Dataset entries:
__________________________________________________

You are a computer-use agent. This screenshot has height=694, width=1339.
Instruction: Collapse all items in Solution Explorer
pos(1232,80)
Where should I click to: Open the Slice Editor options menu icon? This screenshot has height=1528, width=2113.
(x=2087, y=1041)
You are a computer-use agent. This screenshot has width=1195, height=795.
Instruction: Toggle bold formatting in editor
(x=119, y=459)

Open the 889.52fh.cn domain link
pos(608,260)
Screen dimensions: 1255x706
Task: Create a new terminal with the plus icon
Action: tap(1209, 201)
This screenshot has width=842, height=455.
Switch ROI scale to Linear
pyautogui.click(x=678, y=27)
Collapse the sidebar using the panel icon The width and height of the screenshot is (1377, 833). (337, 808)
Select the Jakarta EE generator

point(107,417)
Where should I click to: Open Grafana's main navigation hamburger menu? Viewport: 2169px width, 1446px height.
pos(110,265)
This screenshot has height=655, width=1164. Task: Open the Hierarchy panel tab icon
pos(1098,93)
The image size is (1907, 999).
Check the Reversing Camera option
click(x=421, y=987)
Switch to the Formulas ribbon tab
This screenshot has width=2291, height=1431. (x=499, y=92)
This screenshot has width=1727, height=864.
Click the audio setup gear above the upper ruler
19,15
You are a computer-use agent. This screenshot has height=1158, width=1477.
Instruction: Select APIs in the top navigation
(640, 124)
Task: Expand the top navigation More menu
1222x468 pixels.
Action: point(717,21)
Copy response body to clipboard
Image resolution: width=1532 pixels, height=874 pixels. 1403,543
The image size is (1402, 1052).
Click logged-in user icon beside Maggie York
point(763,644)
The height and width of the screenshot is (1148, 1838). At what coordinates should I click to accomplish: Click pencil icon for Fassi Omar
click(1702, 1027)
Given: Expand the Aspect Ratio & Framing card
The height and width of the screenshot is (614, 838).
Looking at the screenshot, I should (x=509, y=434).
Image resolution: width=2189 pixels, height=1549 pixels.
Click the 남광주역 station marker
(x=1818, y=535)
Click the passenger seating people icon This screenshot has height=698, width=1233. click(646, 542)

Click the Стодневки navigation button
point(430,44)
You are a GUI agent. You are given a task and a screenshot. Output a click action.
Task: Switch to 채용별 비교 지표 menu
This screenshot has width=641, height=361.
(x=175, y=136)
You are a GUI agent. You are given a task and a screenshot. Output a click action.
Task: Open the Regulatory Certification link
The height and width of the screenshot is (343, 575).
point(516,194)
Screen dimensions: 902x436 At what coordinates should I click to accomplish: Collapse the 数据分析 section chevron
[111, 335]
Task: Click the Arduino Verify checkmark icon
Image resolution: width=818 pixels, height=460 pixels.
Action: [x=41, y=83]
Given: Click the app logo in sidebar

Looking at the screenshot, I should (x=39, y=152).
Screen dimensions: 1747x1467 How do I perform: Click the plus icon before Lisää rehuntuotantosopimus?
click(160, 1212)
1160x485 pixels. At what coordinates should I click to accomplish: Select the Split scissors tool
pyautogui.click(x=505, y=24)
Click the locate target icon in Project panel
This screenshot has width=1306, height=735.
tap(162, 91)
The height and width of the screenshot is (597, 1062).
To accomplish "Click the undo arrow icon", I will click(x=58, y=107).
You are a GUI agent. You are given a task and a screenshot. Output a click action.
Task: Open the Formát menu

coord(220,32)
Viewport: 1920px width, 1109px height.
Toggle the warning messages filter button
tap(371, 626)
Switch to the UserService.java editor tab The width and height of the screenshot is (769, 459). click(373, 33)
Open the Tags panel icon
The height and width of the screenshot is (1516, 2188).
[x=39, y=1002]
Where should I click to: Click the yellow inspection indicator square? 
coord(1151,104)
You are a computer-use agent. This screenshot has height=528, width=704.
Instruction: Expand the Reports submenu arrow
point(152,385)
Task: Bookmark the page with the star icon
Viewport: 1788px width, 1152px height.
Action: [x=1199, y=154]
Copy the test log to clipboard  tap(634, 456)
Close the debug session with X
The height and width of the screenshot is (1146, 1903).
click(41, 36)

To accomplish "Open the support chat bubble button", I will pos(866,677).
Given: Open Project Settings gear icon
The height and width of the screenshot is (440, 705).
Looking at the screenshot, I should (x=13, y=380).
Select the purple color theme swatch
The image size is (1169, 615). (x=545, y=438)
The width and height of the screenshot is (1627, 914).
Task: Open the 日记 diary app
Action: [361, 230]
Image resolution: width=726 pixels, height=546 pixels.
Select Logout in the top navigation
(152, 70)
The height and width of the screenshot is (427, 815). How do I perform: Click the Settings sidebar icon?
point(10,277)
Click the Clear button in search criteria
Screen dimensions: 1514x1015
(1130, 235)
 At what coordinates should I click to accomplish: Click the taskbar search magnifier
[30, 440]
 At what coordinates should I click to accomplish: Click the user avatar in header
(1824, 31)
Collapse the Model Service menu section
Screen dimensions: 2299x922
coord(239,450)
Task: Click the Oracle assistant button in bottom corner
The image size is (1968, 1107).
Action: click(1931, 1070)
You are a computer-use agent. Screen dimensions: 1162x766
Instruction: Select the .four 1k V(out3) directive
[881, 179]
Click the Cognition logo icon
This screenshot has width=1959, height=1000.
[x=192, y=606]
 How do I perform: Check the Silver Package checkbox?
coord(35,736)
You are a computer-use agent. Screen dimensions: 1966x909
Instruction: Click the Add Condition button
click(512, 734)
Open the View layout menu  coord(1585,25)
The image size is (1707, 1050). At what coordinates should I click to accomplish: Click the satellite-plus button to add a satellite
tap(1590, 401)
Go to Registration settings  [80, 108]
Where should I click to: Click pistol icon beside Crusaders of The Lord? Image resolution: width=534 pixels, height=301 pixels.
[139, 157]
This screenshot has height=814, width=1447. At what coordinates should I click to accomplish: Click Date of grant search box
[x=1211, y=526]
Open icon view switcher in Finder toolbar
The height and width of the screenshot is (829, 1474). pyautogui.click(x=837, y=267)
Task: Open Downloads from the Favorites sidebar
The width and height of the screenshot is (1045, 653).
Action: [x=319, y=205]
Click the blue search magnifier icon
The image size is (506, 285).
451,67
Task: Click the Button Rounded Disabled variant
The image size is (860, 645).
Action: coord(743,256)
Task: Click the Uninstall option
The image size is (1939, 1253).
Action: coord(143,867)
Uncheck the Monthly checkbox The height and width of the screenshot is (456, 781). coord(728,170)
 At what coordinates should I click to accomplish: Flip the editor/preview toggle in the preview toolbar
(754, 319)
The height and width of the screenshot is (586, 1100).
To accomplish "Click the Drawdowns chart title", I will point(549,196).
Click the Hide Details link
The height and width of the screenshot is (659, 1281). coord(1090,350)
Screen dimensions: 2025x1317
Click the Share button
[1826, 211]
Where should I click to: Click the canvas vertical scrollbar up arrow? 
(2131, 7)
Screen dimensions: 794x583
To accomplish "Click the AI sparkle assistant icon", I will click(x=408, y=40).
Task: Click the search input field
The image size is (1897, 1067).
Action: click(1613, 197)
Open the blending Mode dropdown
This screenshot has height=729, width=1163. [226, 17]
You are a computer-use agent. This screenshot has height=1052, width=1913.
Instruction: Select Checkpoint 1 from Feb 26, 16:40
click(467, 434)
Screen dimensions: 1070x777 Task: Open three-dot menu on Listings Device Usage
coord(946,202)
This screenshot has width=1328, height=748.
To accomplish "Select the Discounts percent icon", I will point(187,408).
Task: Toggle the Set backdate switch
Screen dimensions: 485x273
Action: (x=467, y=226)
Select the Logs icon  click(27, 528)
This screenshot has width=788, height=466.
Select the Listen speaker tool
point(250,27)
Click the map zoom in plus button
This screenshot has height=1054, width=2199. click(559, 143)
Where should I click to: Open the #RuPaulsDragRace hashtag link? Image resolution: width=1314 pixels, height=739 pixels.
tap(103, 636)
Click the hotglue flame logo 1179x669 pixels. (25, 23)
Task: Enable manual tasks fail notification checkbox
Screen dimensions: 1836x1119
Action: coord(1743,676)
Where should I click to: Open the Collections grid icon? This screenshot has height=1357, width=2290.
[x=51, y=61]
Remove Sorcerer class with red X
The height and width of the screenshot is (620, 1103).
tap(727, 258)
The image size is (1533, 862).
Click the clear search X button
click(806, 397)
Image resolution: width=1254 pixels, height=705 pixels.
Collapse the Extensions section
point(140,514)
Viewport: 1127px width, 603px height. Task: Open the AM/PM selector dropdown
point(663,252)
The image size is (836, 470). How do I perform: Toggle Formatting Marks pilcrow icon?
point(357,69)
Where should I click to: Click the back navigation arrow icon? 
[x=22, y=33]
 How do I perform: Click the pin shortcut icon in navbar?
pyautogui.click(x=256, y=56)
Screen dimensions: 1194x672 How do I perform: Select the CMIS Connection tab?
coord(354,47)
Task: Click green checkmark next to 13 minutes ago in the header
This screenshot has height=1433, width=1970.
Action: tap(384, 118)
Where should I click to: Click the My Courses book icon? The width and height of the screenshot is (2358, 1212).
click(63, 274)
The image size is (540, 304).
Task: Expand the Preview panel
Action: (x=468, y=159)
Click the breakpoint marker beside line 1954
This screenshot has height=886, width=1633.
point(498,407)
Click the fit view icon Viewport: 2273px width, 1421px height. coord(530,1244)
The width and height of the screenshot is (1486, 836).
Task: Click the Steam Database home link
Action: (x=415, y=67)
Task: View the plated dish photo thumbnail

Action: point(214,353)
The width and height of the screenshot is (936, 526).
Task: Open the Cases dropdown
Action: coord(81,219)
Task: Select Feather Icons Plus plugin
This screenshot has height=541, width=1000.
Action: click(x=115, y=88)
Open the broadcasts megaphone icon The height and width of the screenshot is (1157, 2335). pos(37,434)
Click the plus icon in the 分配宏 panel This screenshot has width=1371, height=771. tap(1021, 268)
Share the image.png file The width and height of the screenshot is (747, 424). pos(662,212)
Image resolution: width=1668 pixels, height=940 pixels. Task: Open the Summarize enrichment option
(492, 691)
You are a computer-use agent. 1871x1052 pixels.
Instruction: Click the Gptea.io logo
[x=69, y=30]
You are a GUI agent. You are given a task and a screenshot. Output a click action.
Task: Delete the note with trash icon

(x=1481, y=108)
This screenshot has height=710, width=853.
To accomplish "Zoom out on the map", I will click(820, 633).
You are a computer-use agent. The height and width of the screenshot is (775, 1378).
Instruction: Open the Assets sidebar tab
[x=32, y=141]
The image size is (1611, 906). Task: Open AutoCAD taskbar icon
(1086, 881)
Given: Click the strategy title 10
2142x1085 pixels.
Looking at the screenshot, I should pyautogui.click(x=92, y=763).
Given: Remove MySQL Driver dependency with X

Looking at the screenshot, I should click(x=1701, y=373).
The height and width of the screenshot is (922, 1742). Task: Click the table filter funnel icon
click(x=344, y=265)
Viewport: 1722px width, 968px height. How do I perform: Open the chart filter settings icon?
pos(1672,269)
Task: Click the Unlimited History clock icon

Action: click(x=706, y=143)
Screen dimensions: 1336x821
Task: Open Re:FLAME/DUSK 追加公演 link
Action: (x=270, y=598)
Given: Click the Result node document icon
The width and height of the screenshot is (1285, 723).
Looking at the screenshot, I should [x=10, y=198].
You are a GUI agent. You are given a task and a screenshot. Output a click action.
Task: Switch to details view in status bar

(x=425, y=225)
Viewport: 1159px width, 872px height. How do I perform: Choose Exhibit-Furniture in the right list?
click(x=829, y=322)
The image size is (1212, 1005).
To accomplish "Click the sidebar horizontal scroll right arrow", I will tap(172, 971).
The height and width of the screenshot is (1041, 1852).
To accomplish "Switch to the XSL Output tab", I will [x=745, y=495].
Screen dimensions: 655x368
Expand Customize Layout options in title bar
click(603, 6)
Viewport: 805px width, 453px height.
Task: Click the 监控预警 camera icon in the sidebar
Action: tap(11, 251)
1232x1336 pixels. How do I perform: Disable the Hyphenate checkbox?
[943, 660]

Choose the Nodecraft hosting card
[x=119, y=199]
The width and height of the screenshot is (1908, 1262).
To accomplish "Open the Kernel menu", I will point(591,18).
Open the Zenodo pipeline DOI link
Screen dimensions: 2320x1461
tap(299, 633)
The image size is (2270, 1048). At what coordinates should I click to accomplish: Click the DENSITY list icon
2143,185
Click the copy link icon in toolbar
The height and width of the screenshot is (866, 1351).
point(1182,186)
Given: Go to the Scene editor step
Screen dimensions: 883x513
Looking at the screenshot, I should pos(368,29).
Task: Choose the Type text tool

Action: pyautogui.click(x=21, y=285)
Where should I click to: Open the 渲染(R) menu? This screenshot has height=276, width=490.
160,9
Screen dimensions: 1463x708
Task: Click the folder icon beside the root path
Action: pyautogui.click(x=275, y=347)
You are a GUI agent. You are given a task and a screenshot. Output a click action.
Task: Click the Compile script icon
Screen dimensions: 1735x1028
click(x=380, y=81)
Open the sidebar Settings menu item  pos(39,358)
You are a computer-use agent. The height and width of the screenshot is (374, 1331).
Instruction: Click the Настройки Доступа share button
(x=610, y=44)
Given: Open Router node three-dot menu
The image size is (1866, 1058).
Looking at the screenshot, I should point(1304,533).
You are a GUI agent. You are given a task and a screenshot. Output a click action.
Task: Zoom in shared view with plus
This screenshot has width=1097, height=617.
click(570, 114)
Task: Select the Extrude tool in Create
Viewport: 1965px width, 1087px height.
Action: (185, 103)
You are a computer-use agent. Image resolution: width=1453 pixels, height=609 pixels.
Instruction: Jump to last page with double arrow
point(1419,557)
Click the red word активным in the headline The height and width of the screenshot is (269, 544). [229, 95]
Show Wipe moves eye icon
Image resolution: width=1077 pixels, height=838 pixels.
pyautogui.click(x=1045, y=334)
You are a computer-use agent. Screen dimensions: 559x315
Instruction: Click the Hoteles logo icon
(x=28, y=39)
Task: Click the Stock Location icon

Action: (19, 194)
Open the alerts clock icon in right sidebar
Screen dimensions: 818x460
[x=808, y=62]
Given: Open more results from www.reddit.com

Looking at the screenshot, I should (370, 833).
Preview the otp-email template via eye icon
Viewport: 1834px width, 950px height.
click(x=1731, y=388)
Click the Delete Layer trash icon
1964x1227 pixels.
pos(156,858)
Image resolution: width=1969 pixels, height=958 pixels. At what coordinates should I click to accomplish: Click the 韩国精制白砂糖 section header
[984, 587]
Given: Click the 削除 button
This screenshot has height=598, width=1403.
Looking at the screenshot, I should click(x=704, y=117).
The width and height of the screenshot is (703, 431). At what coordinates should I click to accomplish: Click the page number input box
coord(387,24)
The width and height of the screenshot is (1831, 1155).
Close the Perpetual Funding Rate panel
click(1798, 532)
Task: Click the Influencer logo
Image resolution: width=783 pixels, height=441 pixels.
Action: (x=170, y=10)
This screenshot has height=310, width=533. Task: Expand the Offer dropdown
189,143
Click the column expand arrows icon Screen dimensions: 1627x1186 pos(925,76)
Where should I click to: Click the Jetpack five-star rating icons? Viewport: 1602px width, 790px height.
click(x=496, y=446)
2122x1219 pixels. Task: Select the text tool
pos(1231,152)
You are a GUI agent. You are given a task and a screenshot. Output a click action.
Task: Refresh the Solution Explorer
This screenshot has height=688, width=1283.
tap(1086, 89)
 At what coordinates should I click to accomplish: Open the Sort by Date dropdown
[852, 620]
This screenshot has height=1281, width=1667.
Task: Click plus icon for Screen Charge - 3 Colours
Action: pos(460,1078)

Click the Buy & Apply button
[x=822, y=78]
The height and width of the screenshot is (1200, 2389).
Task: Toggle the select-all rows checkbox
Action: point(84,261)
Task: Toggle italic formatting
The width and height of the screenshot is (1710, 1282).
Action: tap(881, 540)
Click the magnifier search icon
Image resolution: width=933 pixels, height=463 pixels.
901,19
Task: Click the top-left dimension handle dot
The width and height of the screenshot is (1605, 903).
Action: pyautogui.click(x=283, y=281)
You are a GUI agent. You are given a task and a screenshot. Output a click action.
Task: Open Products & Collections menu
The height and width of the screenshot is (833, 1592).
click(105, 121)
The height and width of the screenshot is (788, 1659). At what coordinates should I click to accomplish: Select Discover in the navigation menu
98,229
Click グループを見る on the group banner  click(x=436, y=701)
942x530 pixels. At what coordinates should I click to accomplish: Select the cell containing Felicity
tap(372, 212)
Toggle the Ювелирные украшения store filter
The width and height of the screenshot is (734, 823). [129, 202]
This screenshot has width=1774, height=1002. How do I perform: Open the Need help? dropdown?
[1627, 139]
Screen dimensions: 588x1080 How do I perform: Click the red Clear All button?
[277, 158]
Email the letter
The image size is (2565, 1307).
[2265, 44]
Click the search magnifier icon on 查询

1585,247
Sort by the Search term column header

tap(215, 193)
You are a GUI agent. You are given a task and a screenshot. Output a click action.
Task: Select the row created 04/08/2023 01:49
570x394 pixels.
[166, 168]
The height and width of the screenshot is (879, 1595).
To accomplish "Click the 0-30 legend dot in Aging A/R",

__________________________________________________

- **Work order**
Within the records above, work out on how many lines the string "will" appears, and give only that number.

- **Answer to this task**
9